O defensor público de São Paulo Rafael Muneratti, autor da ação em julgamento no STF e que pediu a descriminalização do porte para consumo, cogita a possibilidade de o Conselho Nacional de Justiça (CNJ) definir essa competência.

“Há uma sugestão do ministro Toffoli, de que enquanto não haja transição para Justiça administrativa, continuar com a Justiça penal. Mas a ideia é que provavelmente o próprio CNJ determine que os tribunais criem varas especializadas para esse ilícito”, afirmou Muneratti à Gazeta do Povo após a sessão.

Uma objeção, notada pelo ministro Cristiano Zanin, contrário à descriminalização, é que a Lei de Drogas manda aplicar disposições do Código de Processo Penal e da Lei de Execução Penal.

Uma das punições previstas, no entanto, ainda pode cair: a prestação de serviços à comunidade. Por ser de natureza tipicamente penal, por impor uma obrigação física ao infrator, alguns ministros consideram que deve ser eliminada, de modo a sujeitar o usuário apenas à advertência e ao comparecimento a programa educativo.

Para evitar desgastes, os ministros, no entanto, querem mais: forçar o governo a aplicar mais recursos em campanhas antidrogas. Já existe maioria para proibir contingenciamento do Fundo Nacional Antidrogas, gerido pelo Ministério da Justiça, e que acumula R$ 1 bilhão. Não se sabe exatamente quanto deverá ser aplicado na campanha e quanto sobrará para tratamento de dependentes químicos e repressão ao tráfico.

Quanto à fiscalização da posse, dúvidas ainda permanecem. Os ministros insistiram que o consumo em locais públicos continua ilícito. Mas se a polícia flagrar um usuário consumindo na rua, que procedimento deverá adotar? Questões assim podem acabar tendo de ser esclarecidas em recursos, chamados embargos de declaração, que poderão ser apresentados ao STF futuramente, para esclarecer obscuridades, contradições ou omissões.

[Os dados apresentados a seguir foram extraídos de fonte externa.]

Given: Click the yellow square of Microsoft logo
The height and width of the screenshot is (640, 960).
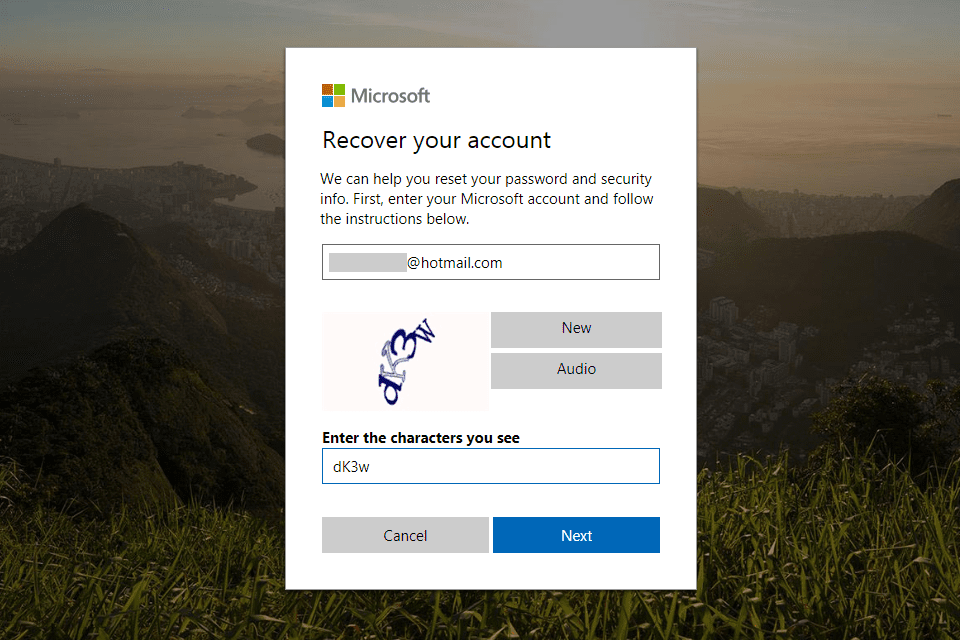Looking at the screenshot, I should [x=339, y=102].
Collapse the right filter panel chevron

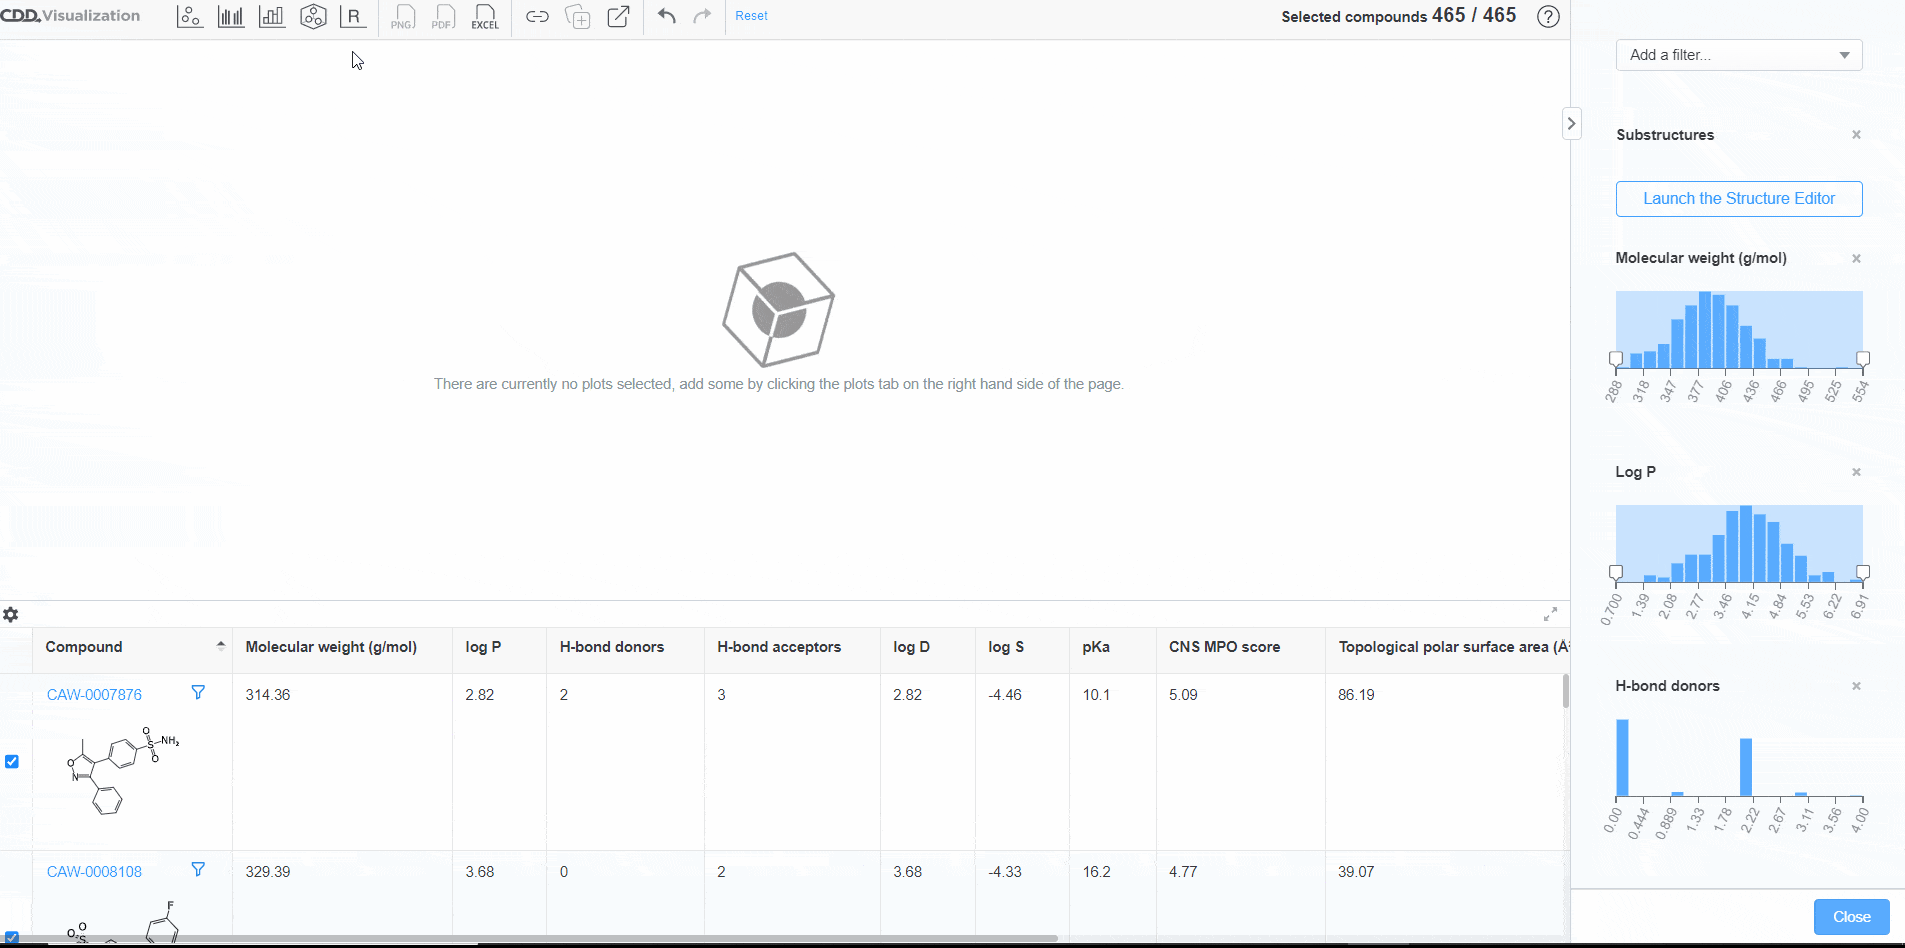pyautogui.click(x=1571, y=124)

O mesmo se dá em relação à outra permissão tácita do STF: a possibilidade de usuários plantarem 6 mudas fêmeas da cannabis sativa em casa. Como não será mais crime plantar essa quantidade em casa, não há clareza sobre como será feito esse controle.

Enquanto o STF não esclarece essas lacunas, avança no Congresso uma tentativa de reação. Depois de mais de um mês parada, a PEC das Drogas voltará a tramitar com a criação de uma nova comissão especial. As decisões do Parlamento devem criar novos choques com o Supremo em breve.